IMMUNOLOGY. For the article “Gain-of-function mutations in complement factor B are associated with atypical hemolytic uremic syndrome,” by Elena Goicoechea de Jorge, Claire L. Harris, Jorge Esparza-Gordillo, Luis Carreras, Elena Aller Arranz, Cynthia Abarrategui Garrido, Margarita López-Trascasa, Pilar Sánchez-Corral, B. Paul Morgan, and Santiago Rodríguez de Córdoba, which appeared in issue 1, January 2, 2007, of Proc Natl Acad Sci USA (104:240–245; first published December 20, 2006; 10.1073/pnas.0603420103), the authors note that in Fig. 2, the Lys323 residue of factor B was placed incorrectly; the correct location is outside of the C3b–Bb interface. In addition, residue Tyr344 was mislabeled as Tyr319. The corrected figure and its legend appear below.

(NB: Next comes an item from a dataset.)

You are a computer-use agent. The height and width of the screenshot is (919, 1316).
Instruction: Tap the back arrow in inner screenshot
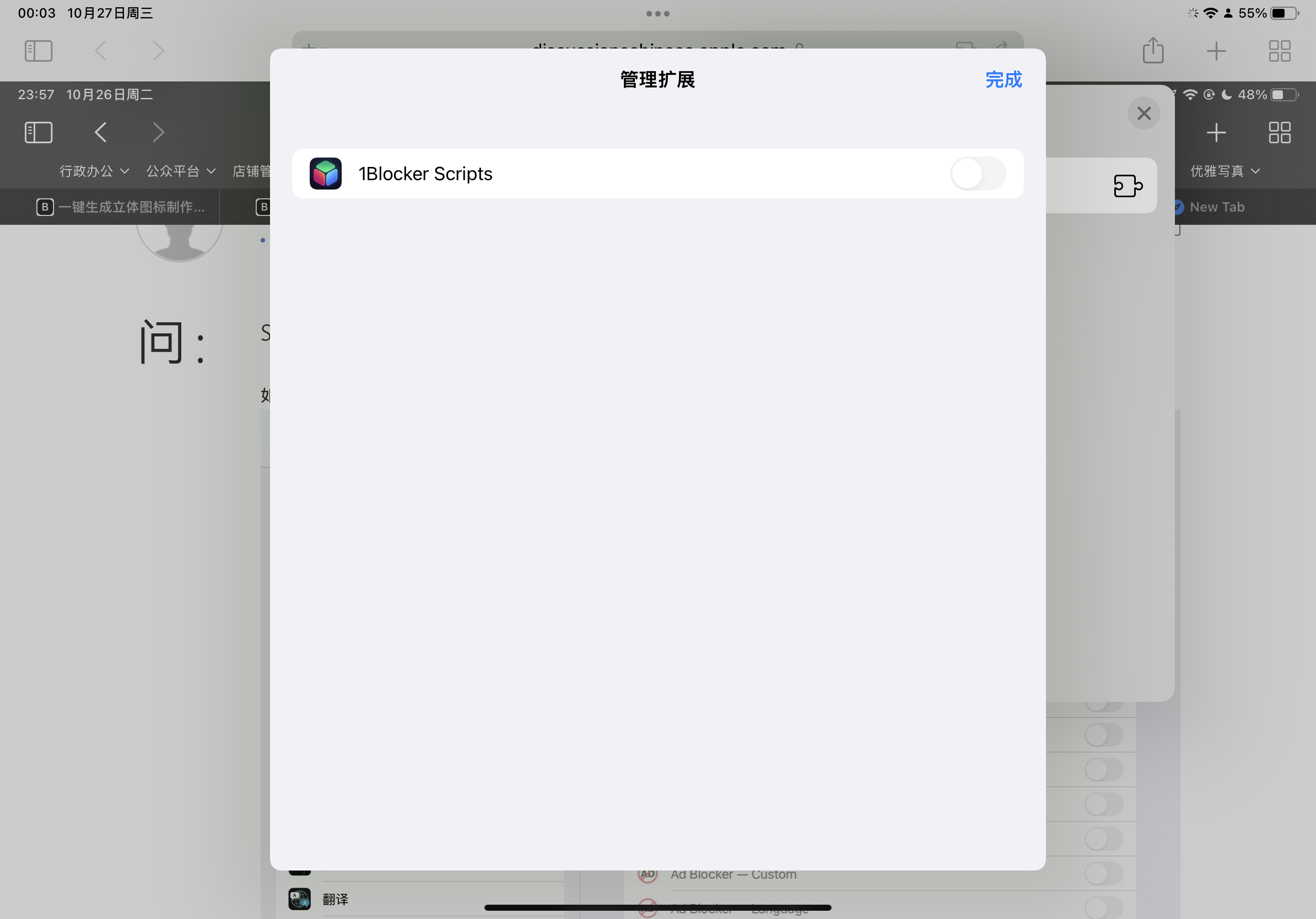coord(100,132)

These errors do not affect the conclusions of the article.
Fig. 2.
Diagram of the von Willebrand type A domain of fB. Insight II (BYOSYM software package; Molecular Simulations, San Diego, CA) was used to draw structure by using PDB files 1Q0P and 1RS0_A. The positions of the residues Phe286 and Lys323 that are mutated in the HUS patients are indicated. The position of the Mg2+ ion and that of the Asp279 and Tyr344 residues are also indicated. Note the edge-to-face stacking of the Phe286 and Tyr344 residues. Numbering of residues is referred to with the initial methionine as “1” and therefore includes the sequence of the N-terminal signal peptide. Residue Asp279 was described previously as Asp254 by Hourcade et al. (32).